France has sent 1,600 troops to bolster some 4,600 overwhelmed African peacekeepers, but few have reached the hot spots farther north.        

More than 1,000 people have been killed and nearly 1 million forced from their homes since December in violence pitting Christians and Muslims, militias and civilians.     

The mostly Muslim rebels, known as Seleka, came from the country's far north in March 2013 to overthrow the president.

The situation has stabilised somewhat since rebel-turned-president Michel Djotodia surrendered power amid mounting international condemnation of his inability to stop sectarian bloodshed.            

A new interim civilian government has pledged to halt the violence and attempt to organise elections by February 2015.        
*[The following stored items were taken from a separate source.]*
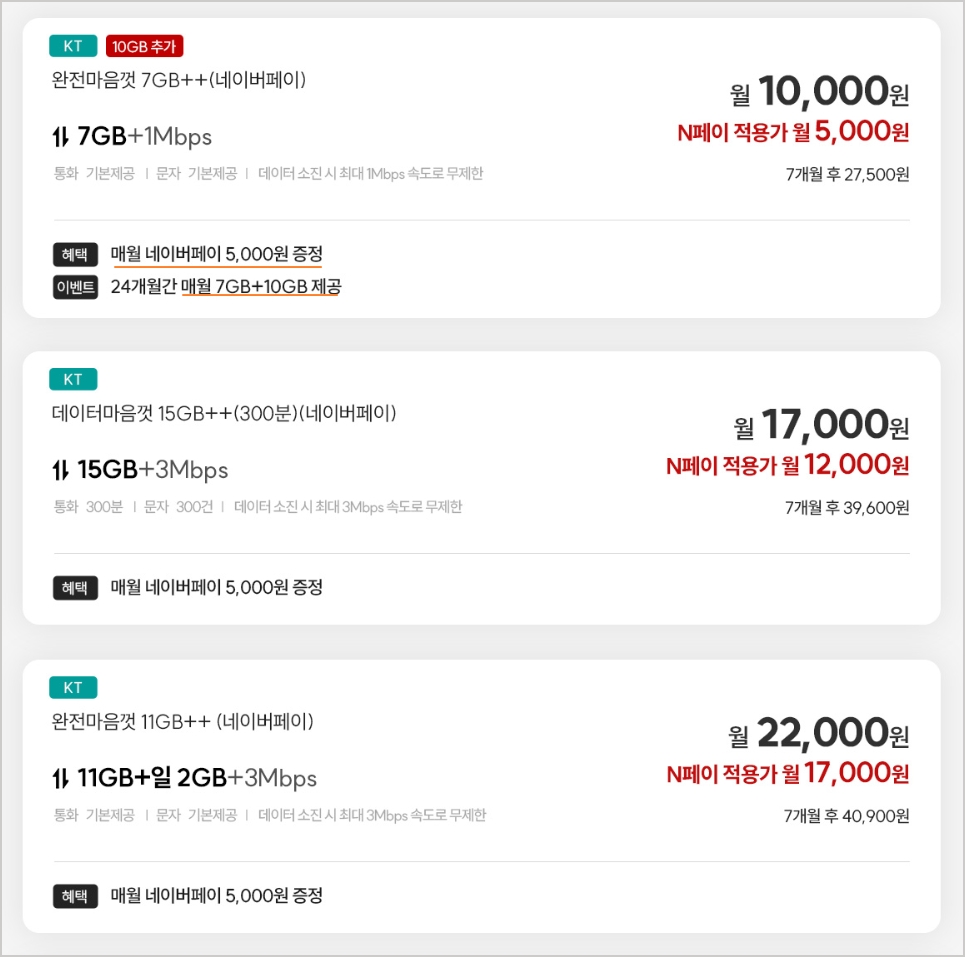Click the KT badge on the 15GB plan

73,379
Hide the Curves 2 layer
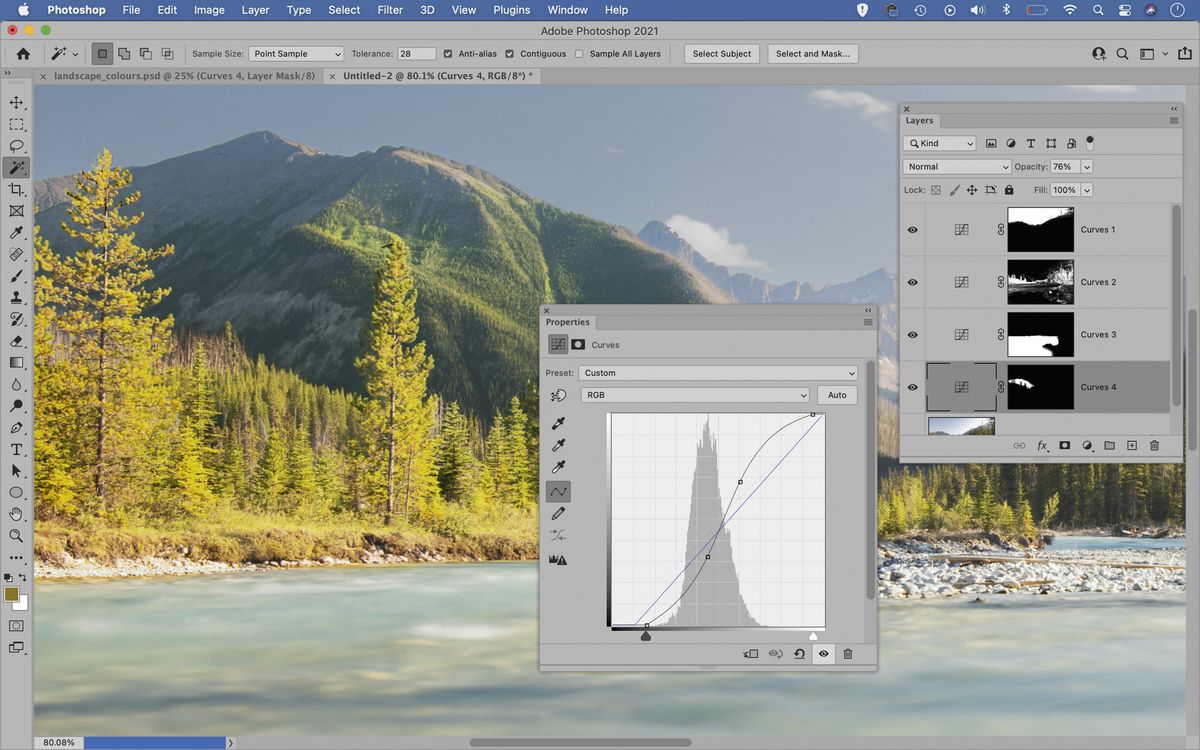 click(912, 282)
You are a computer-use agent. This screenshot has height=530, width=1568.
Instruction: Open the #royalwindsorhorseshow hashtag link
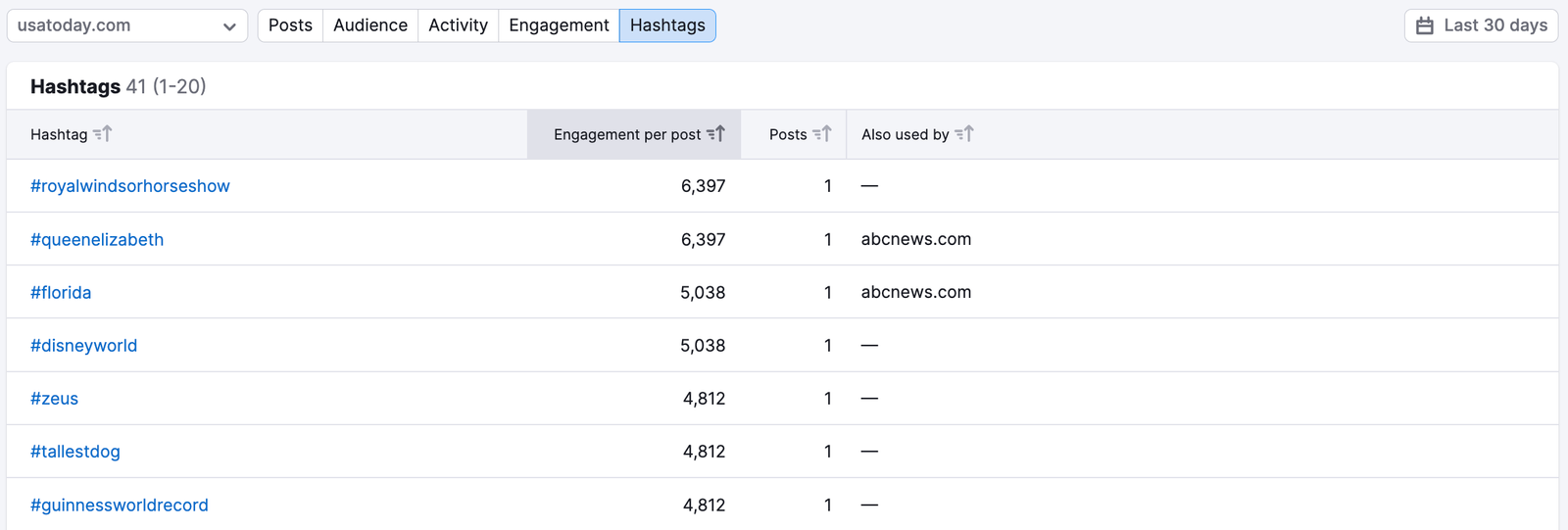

Yesterday, thousands of jubilant residents took to the streets of Bangui to celebrate after peacekeepers escorted dozens more rebels from military bases. But sectarian tensions remain high, and the UN has warned that the exodus of the Seleka has left Muslim civilians vulnerable to retaliatory attacks by Christian militiamen.          

EU foreign ministers approved the deployment of a joint military force to CAR last week. The Security Council approved the mission for an initial mandate of six months and authorised it to use force.       

Araud said he believes a UN peacekeeping mission must eventually be sent to the Central Africa Republic. He said the UN officials estimate that 10,000 troops are need to secure the vast country, and he said only the United Nations can provide the expertise and resource to help rebuild the government.